Occidental Petroleum Corp. announced yesterday that it has proposed a merger with Zapata Corp., a lucrative Houston-based offshore-oil-rig operator.
The offer was made during the weekend to Zapata officials, with Occidental proposing a stock swap that would amount to approximately $760 million. Zapata Chairman B. John Mackin said that Zapata is studying the unsolicited offer.
The proposed merger would bring to Occidental, the 20th-largest industrial corporation in the nation, a company that is a major operator and supplier of offshore drilling rigs. Occidental expects to spend approximately $2 billion on offshore drilling over the next five years, said Occidental's chairman and chief executive officer, Armand Hammer. With some 23 rigs, Zapata is is the second-largest operator of offshore rigs -- which Hammer said figured largely in Occidental's interest in the company.
Its other attractions include tax credits, oil exploration in the Gulf of Mexico, where Occidental is also active, and Zapata's coal properties, Hammer said. Zapata had revenues of $637 million and net income of $43.6 million during the fiscal year ended Sept. 30, 1980.
Occidental, a company that has grown from revenues of less than $1 million in the 1950s to $12.5 billion for the fiscal year ended Dec. 31, 1980. Net income for that period was $710.8 million.
Hammer said Occidental is interested only in acquiring Zapata in a friendly merger. Occidental was badly bruised in an unfriendly takeover fight with Mead Corp. several years ago.
Hammer made his overtures to Zapata in meetings with Mackin and the executive committee of the board of directors over the weekend. He said that the oil company offered Zapata a 30-day period to consider the offer but that Zapata asked that the period be extended to 45 days.
The offer calls for Occidental to issue 0.6904 share of common stock and 0.1804 share of a new series of voting nonconvertible preferred stock with a redemption value of $100 and an annual dividend rate of $14.63. These securities would be exchanged for each share of Zapata's 21.2 million outstanding shares after Zapata had redeemed its $2 noncumulative convertible preference stock and its $6 cumulative preferred stock.

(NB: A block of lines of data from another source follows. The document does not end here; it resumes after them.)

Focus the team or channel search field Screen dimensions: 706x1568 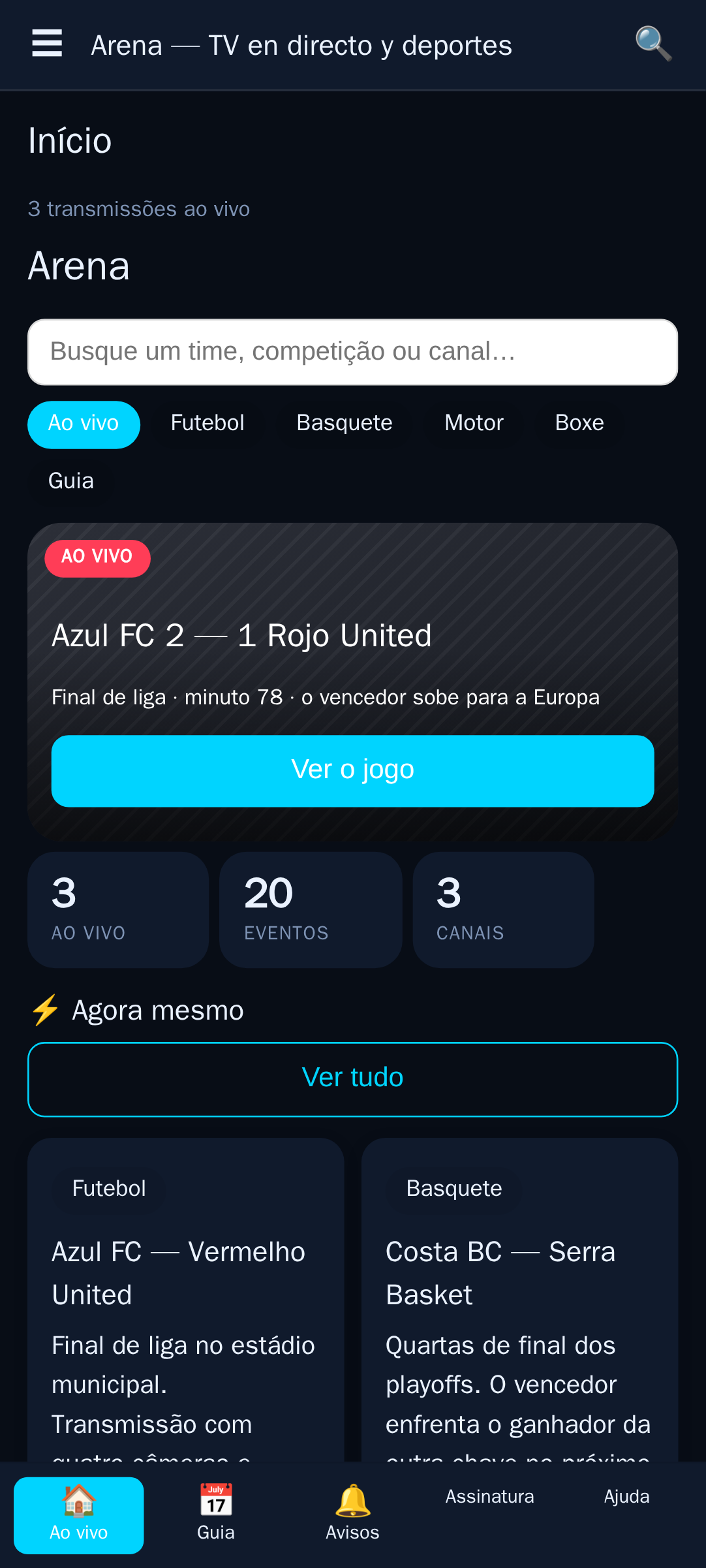[353, 352]
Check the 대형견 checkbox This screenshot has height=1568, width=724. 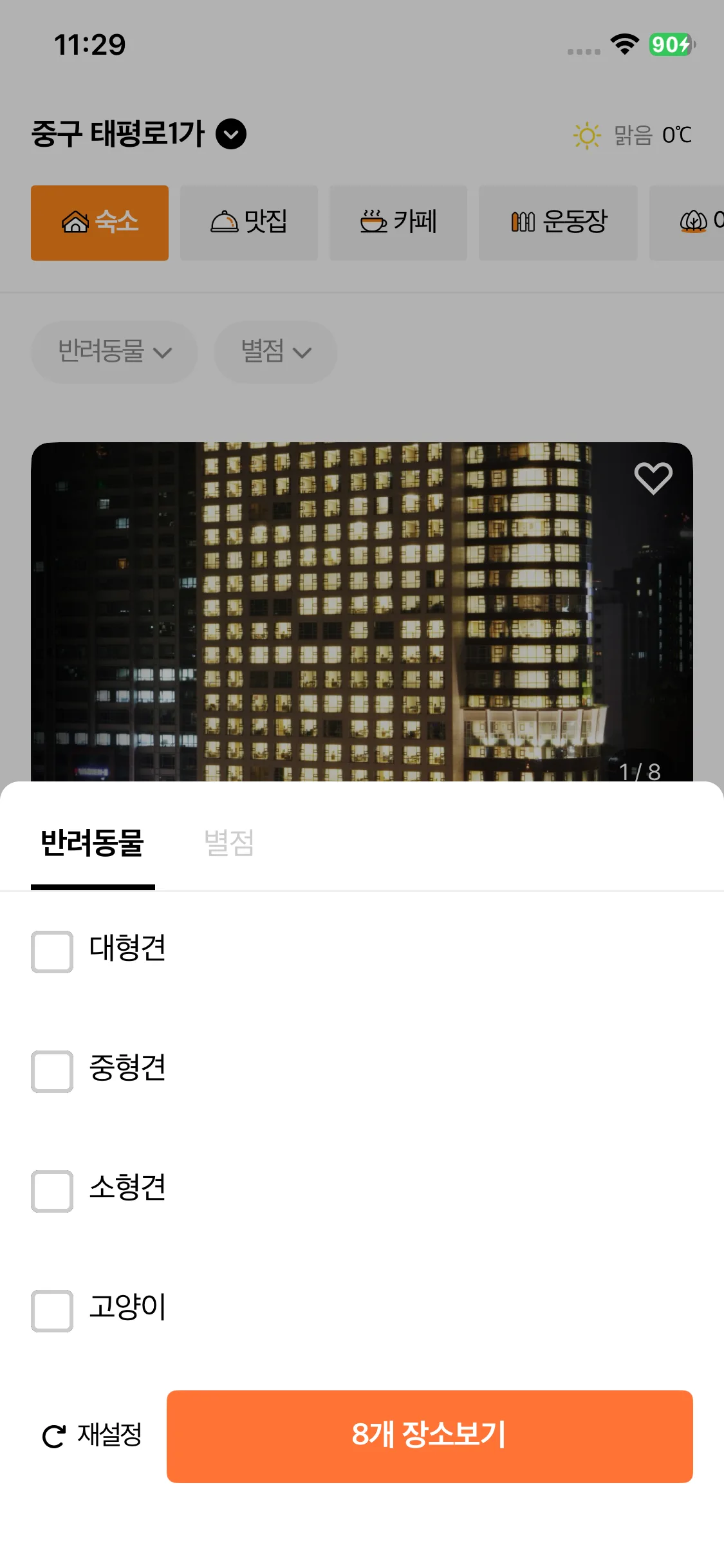click(52, 951)
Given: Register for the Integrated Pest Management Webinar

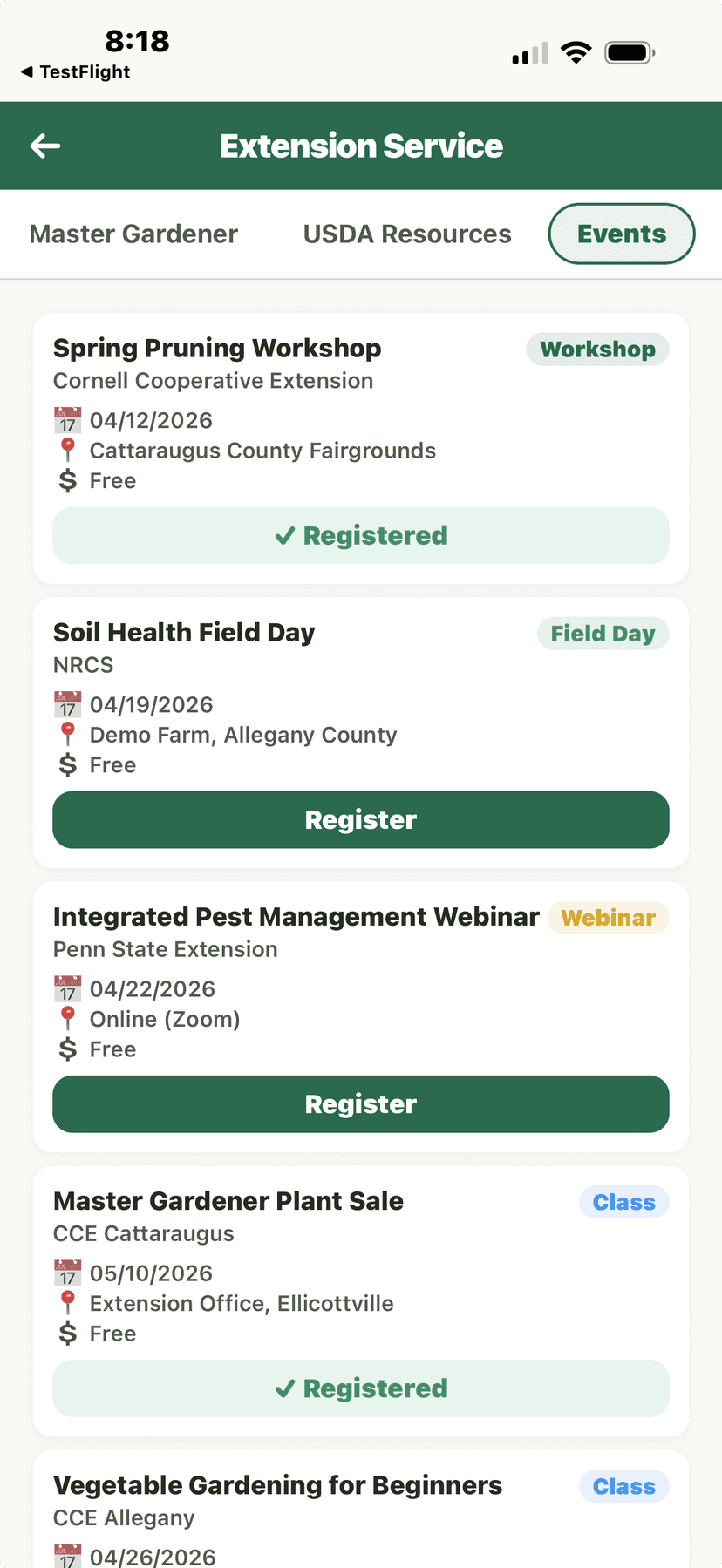Looking at the screenshot, I should click(x=361, y=1104).
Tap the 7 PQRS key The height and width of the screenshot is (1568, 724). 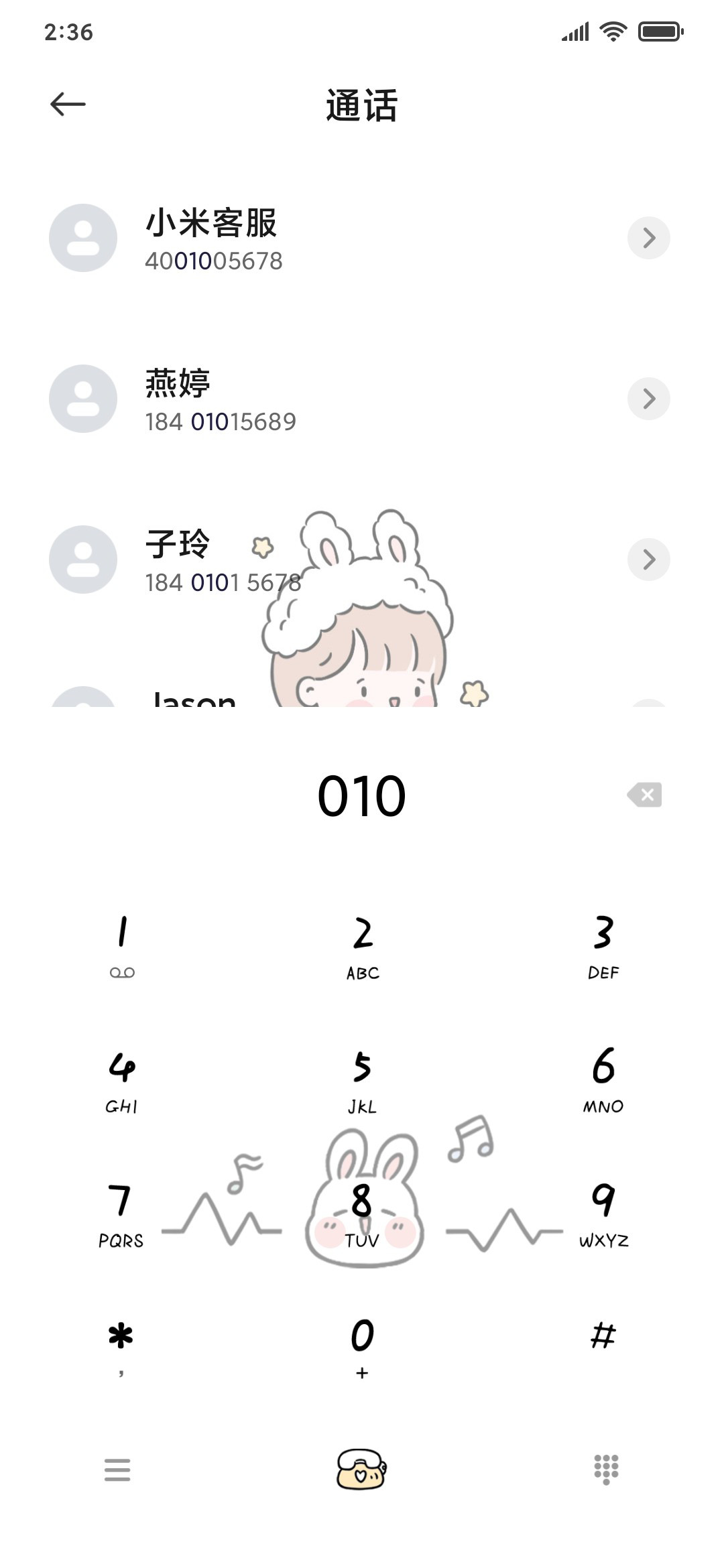121,1214
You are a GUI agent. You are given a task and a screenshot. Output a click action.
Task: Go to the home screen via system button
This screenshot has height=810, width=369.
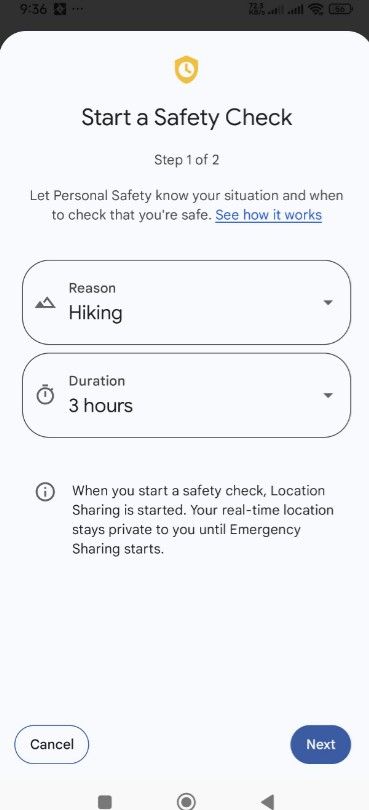pos(186,802)
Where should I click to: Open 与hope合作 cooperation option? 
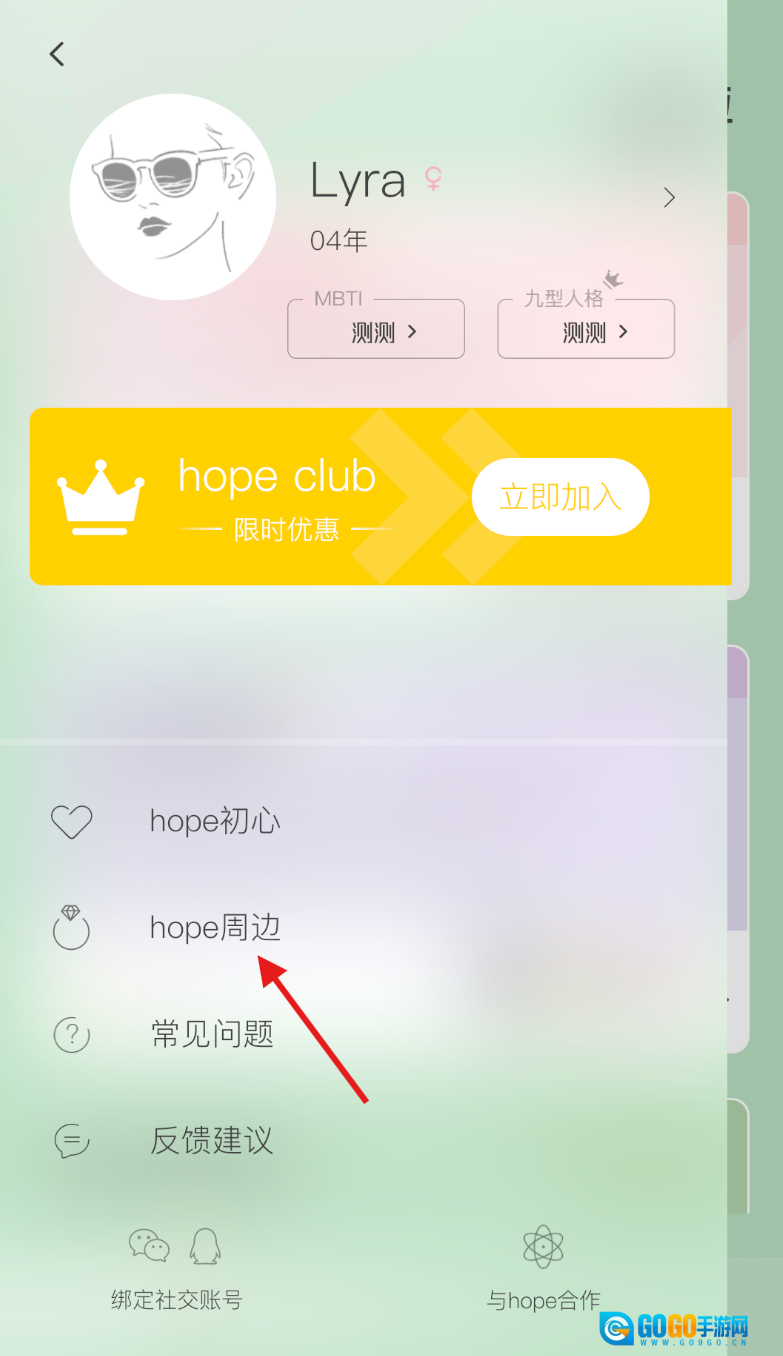pos(543,1270)
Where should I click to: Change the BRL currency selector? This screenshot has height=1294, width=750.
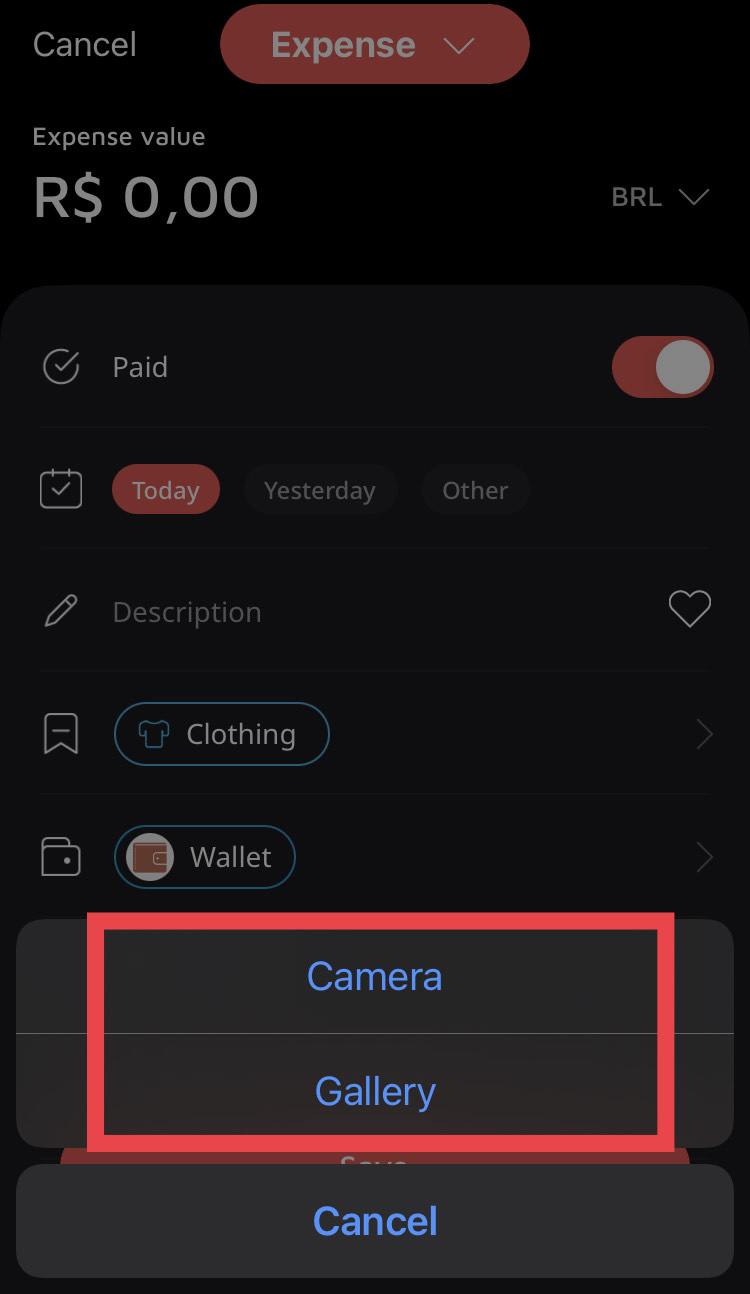pyautogui.click(x=659, y=197)
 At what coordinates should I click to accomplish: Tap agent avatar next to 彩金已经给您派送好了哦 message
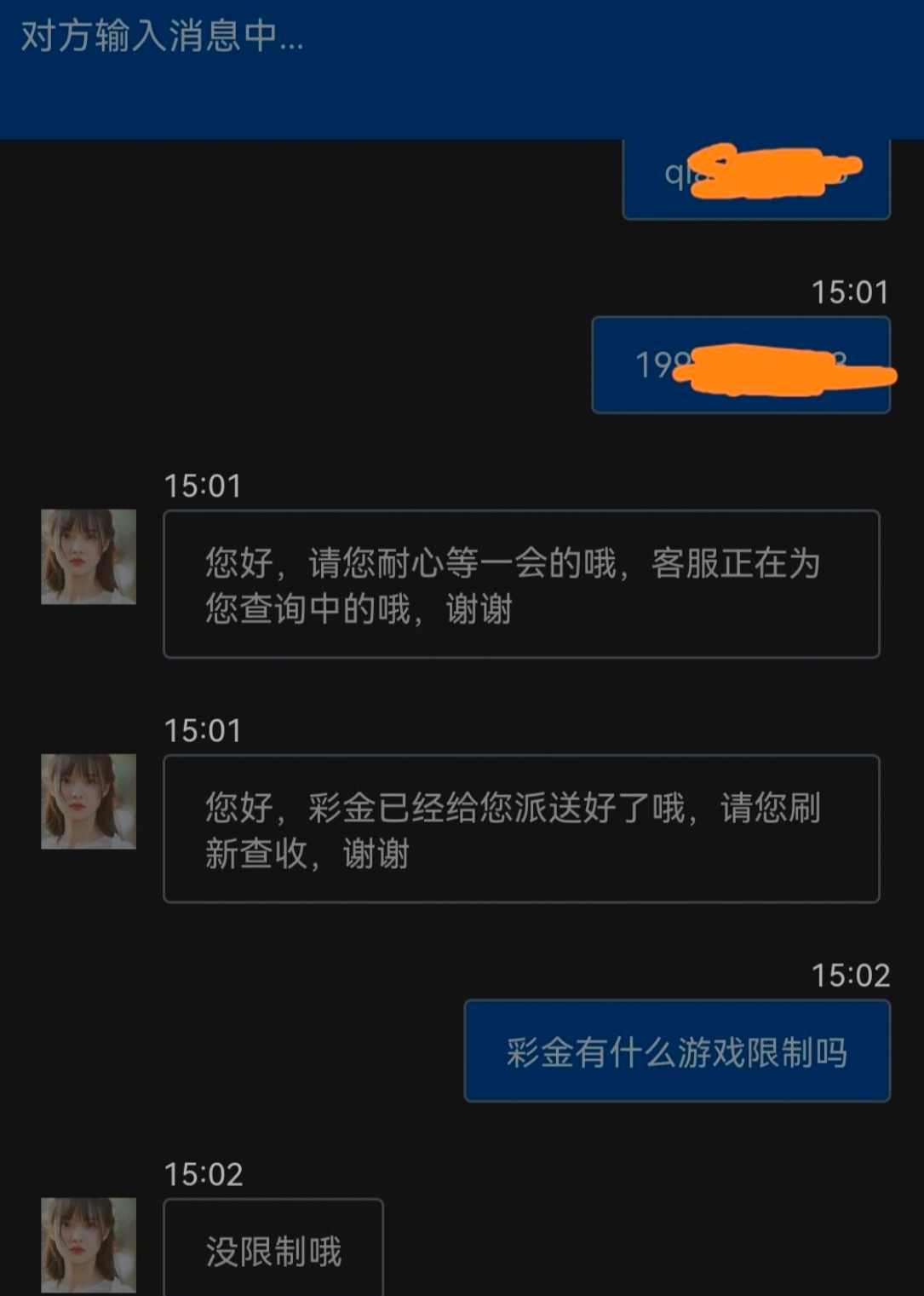89,801
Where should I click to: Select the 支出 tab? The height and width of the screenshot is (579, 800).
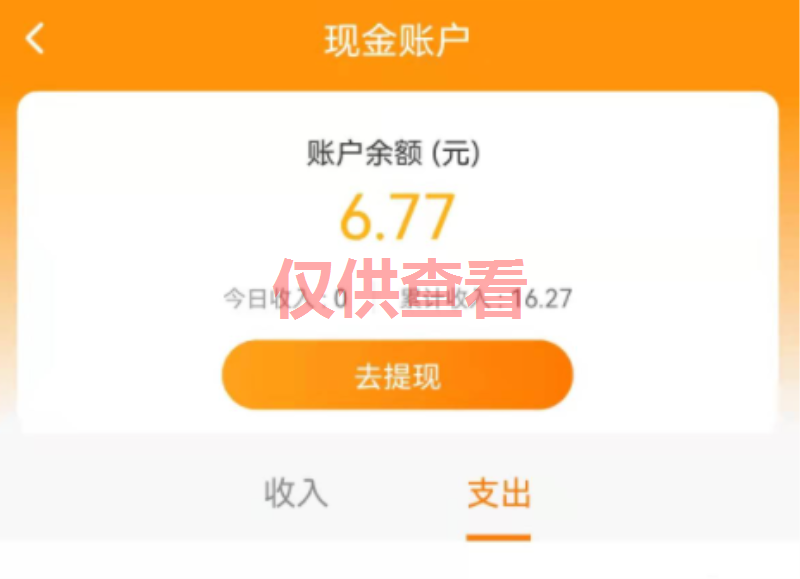498,493
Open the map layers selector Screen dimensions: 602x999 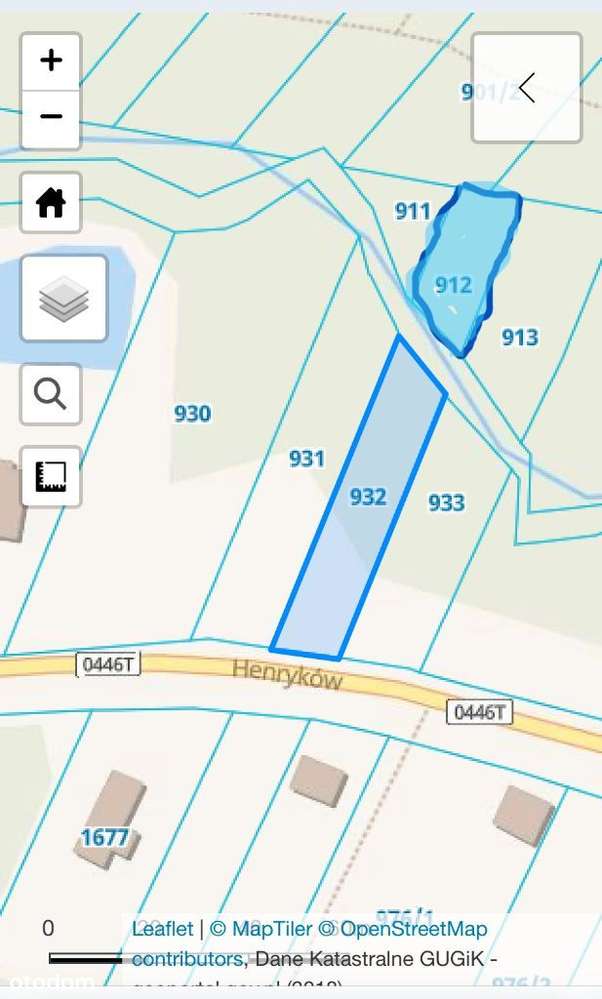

Occidental described its offer as amounting to more than $36 a share for Zapata's stock. But analysts said the offer was somewhat lower, in a range between $33 and $36 a share. The year's high for Zapata was 39 7/8, but the stock closed at 27 3/4 on Friday.
If the merger is completed, Zapata would continue to operate independently under existing management and would retain its headquarters in Houston, Occidental said.
A figure in the merger negotiations with Zapata was David H. Murdock, a director and the largest shareholder in Zapata. Murdock was also the largest shareholder in Iowa Beef Processors Inc., which Occidental acquired last month.
Analysts said yesterday that it isn't clear whether Occidental's merger proposal would kick off a round of competing offers. "I think it's cheap," said James Horan, who follows Zapata for Bache Halsey Stuart Shields. Because they are heavy cash generators and because of the prospects for increased offshore drilling, Horan predicted that the Zapata offer might be the first in a string of acquisitions of offshore firms by energy companies looking for reserves.
"What Occidental is doing now is an extension of what it has been doing -- growth by skillful acquisitions," said Eugene Nowak, an analyst for Dean Witter Reynolds who follows Occidental's stock. Nowak said the proposed merger should produce synergistic benefits from Occidental, which is active in several areas that overlap with Zapata.